The influx of cells regenerated the tiny, delicate patch of tissue known as the trabecular meshwork, which serves as a drain for the eyes to avoid fluid buildup.

When fluid accumulates in the eye, the increase in pressure could lead to glaucoma.

The disease damages the optic nerve and can result in blindness.

Researchers found that an infusion of stem cells could help restore proper drainage for fluid-clogged eyes at risk for glaucoma.

"We believe that replacement of damaged or lost trabecular mesh work cells with healthy cells can lead to functional restoration following transplantation into glaucoma eyes," said Kuehn.

One potential advantage of the approach is that the type of stem cells used - called induced pluripotent stem cells - could be created from cells harvested from a patient's own skin.

That gets around the ethical dilemma of using foetal stem cells, and it also lessens the chance of the patient's body rejecting the transplanted cells.

Researchers were able to get the stem cells to grow into cells like those of the trabecular mesh work by culturing them in a solution that had previously been "conditioned" by actual human trabecular mesh work cells.
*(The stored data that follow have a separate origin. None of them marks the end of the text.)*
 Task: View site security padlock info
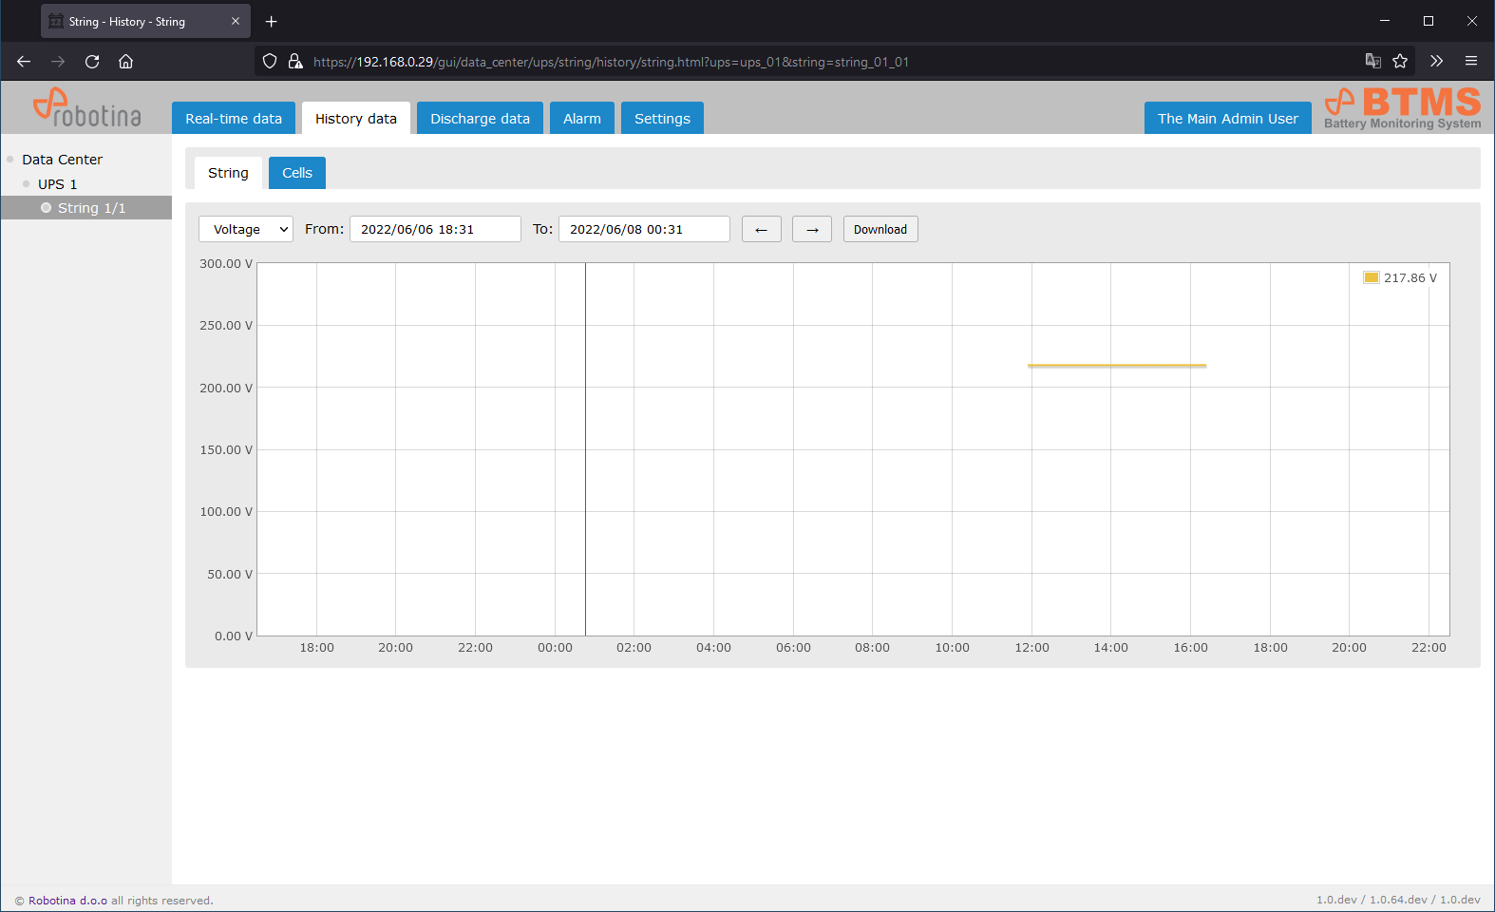pyautogui.click(x=295, y=62)
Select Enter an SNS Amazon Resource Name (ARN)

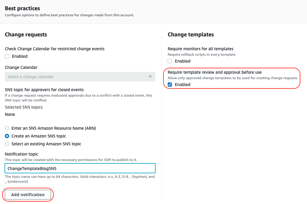(7, 128)
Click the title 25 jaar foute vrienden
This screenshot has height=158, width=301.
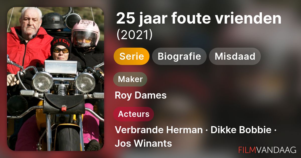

They saw that the stem cell injection led to a proliferation of new endogenous cells within the trabecular mesh work.

In other words, it appeared the stem cells not only survived on their own, but coaxed the body into making more of its own cells within the eye, thus multiplying the therapeutic effect.

Researchers measured the effects in the mice nine weeks after the transplant.

Lab mice generally live only two or three years, and nine weeks is roughly equal to about five or six years for humans.

The findings hold promise for the most common form of glaucoma, known as primary open angle glaucoma, researchers said.

The findings were published in the journal Proceedings of the National Academy of Sciences.